Trotz der schwersten Krise seiner Amtszeit hat sich Präsident Joseph Blatter die Macht im Fußball-Weltverband (FIFA) erhalten und radikale Reformen zur Rettung der taumelnden FIFA präsentiert. Bei der geheimen Abstimmung auf dem Kongress am Mittwoch stimmte eine überwältigende Mehrheit von 186 der 203 abstimmenden Delegierten für eine weitere Amtszeit des 75-jährigen FIFA-Präsidenten aus der Schweiz, der dem Weltverband seit 1998 vorsteht.

   Blatter hatte zuvor längst überfällige Veränderungen angekündigt, um die FIFA vor dem Auseinanderbrechen zu bewahren. So soll in Zukunft nicht mehr das skandalumtoste Exekutivkomitee über die WM-Vergaben abstimmen, sondern alle Mitgliedsverbände beim Kongress. Zudem dürfen bei Korruptions- und Bestechungsvorwürfen erstmals auch externe Experten dabei helfen, in der FIFA aufzuräumen.

   Dass das dringend nötig ist, sieht auch der neue und alte Präsident mittlerweile ein. "Ich bin ein Kapitän in turbulenten Zeiten. Wir haben Schläge eingesteckt und ich persönlich einige Ohrfeigen, die Verwarnung hat gut getan", sagte Blatter in seiner mit Spannung erwarteten Grundsatzrede. Der Antrag seiner englischen Kritiker, die Wahl des Präsidenten zu verschieben, war zuvor mit klarer Mehrheit abgeschmettert worden (17:172). Der erneuten Inthronisierung des angeschlagenen Königs stand nichts mehr im Weg.

   Um 18.03 Uhr verkündete FIFA-Vize Julio Grondona das Ergebnis der geheimen Wahl durch die 206 stimmberechtigten Verbände, von denen 203 ihre Stimme abgaben. Die Verbände aus Brunei-Darussalam sowie Sao Tome und Príncipe durften nicht abstimmen.

Mit einem flammenden Appell hatte Blatter das Auditorium beschworen, ihm wieder das Vertrauen auszusprechen. "Unser Schiff ist in Schieflage geraten, vielleicht hat es sogar etwas Wasser. Wir müssen alles daran setzen, dass wir auf Kurs bleiben und der Präsident ist dafür bereit", sagte er in seiner kämpferischen Ansprache. Auf dem riesigen Podium im Hallenstadion auf dem Züricher Messegelände wirkte der kleine Walliser fast ein wenig verloren, doch lange nicht mehr so angespannt wie noch in den vergangenen Tagen, als er eine Pressekonferenz erbost abgebrochen hatte und nach hitzigen Diskussionen mit Journalisten aus dem Saal gestürmt war.

______

Die Aufgabe. Schreibe aus dem Text zur FIFA-Wahl alle Zahlen heraus, mit denen Stimmen, Delegierte oder Verbände bei den Abstimmungen gezählt werden, und gib zu jeder an, was sie zählt. Bearbeite die Aufgabe ausschließlich anhand des Textes zur FIFA-Wahl.

Datenauszug.

______

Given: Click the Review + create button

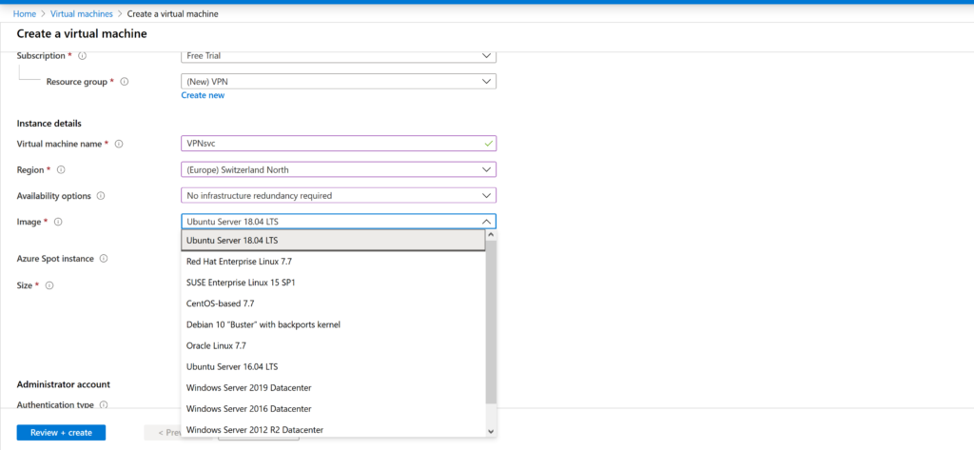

______

Lösung der Aufgabe.
- 186: Delegierte, die für eine weitere Amtszeit Blatters stimmten
- 203: abstimmende Delegierte bzw. Verbände, die ihre Stimme abgaben
- 17: Stimmen für den Antrag, die Präsidentenwahl zu verschieben
- 172: Stimmen gegen diesen Antrag
- 206: stimmberechtigte Verbände